At four months, both incentive groups had lost more than three times as much weight as the control group (about 14 pounds versus four pounds), but the deposit group lost slightly more than the lottery group. A similar study found that patients were more likely to walk 7,000 steps a day if they were given an upfront payment — part of which had to be returned each day that they didn’t meet their exercise goal — compared with lotteries, rewards or old-fashioned encouragement.

Other work has highlighted the power of defaults — which in health care can have life-or-death consequences. And perhaps nowhere is doctors’ default tendency more apparent than in our bias toward aggressive end-of-life care that favors quantity over quality of life.

With this in mind, researchers studied whether the type of end-of-life care patients choose is influenced by how we present the options. Terminally ill patients were randomly assigned to complete one of three advance directives: The first group received a form with the comfort-oriented approach preselected; the second had the aggressive care box checked; the third had both options left blank. Patients were free to override the default and select any option they preferred.

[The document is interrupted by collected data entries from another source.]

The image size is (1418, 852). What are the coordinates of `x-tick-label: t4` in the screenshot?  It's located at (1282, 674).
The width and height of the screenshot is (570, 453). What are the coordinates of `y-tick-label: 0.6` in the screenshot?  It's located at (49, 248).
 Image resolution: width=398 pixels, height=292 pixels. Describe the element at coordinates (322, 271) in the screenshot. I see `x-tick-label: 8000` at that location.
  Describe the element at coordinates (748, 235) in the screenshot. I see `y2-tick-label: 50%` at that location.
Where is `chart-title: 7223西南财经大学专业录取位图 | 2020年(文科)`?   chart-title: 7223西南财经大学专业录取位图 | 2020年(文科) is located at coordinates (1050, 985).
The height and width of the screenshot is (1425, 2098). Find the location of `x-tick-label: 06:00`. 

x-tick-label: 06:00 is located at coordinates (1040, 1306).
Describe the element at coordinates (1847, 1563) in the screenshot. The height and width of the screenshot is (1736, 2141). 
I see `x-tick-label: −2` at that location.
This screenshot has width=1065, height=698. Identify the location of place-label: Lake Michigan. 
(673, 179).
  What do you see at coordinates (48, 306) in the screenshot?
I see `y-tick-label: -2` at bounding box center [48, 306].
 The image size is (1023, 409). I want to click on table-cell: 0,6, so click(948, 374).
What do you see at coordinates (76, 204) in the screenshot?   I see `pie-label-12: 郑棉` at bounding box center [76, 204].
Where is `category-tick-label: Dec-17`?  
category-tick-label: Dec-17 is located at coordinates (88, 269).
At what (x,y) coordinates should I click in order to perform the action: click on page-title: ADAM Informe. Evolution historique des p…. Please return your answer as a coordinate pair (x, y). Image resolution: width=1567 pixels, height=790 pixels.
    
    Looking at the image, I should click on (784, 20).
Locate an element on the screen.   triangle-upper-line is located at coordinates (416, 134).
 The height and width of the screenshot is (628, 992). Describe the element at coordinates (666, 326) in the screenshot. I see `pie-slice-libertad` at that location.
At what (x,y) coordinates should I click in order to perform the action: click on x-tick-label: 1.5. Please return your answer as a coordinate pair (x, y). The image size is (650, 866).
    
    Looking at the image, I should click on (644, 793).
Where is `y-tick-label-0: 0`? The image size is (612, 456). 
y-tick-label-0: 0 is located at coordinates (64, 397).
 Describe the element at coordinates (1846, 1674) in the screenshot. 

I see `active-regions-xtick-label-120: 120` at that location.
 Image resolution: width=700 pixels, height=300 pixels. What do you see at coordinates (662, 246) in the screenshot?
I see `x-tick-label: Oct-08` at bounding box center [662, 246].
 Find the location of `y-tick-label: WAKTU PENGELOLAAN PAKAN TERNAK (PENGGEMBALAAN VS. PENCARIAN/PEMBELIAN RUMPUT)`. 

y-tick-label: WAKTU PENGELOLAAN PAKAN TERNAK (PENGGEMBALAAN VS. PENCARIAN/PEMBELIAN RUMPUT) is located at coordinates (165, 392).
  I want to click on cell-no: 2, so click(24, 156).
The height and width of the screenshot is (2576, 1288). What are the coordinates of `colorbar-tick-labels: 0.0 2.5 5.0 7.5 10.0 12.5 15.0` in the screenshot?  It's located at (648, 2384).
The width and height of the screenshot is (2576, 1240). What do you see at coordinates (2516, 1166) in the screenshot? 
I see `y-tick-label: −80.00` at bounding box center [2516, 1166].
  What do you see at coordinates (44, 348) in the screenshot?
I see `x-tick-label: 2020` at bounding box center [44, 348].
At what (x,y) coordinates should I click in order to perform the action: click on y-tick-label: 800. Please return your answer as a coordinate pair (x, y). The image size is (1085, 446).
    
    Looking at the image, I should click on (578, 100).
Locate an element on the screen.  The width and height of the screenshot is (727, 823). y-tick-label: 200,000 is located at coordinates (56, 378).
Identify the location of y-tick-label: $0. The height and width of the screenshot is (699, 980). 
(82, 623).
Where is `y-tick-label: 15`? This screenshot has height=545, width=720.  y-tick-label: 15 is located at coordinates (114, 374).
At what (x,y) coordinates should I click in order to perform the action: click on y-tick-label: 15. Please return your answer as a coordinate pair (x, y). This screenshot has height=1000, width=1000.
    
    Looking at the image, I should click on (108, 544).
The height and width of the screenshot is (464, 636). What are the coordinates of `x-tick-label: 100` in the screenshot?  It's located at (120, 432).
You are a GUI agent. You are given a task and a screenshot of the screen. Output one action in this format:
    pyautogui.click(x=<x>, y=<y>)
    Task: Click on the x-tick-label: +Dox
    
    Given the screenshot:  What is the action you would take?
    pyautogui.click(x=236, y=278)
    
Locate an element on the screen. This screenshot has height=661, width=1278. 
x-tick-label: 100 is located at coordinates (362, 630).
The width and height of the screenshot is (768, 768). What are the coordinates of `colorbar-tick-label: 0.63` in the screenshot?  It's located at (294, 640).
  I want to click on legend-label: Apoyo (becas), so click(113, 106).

Nearly 80 percent of patients in the comfort default group chose comfort, while only 43 percent in the aggressive care default group did. (Sixty-one percent of patients without an embedded default opted for comfort.) It seems, then, that even critically important decisions about how we want to live our final days are affected by what comes pre-ordered on the menu we’re given.

Health insurers are also betting that behavioral economics can improve quality and lower costs. Blue Cross Blue Shield (B.C.B.S.) of Massachusetts is using a variety of behavioral economics concepts to pay its doctors — including peer comparisons and bonus payments for continuous improvement instead of absolute thresholds. In Hawaii, B.C.B.S. is experimenting with joint incentives for doctors and patients to meet diabetes care goals.
Start-ups are jumping into the nudge game, too.

The Brooklyn-based start-up Wellth, for example, has developed an app to reward patients for taking their medications. Nearly a third of prescriptions in the United States are never filled, and about half of all patients don’t take their medications as prescribed — even after life-threatening illnesses like heart attacks. Every year, medication nonadherence causes 125,000 deaths and costs the health system up to $289 billion.
Wellth thinks it can help patients manage themselves.

“We want to give them immediate, tangible rewards for healthy behavior,” said Matthew Loper, the company’s C.E.O. and co-founder. “But ultimately, we’re in the business of habit formation. We want behaviors to stick.”

Say a patient is discharged from the hospital after a heart attack. She downloads the Wellth app, and the company deposits $150 into her account, which she gets to keep if she takes all her medications for three months. Every morning, Wellth sends her a reminder to take her pills. If she snaps a selfie while taking her medicine, she keeps the money.

If she forgets, she gets additional notifications over the course of the day, and maybe a text or two. If she misses the day’s assignment altogether, she loses $2. If she misses several days in a row, she loses $2 for each day and gets a phone call in addition.

A more complete view of human behavior seems necessary for more effective medicine. Health is fundamentally the product of myriad daily decisions made by doctors and patients, and by uncovering what truly motivates us, we may be able to nudge one another toward wiser decisions and healthier lives.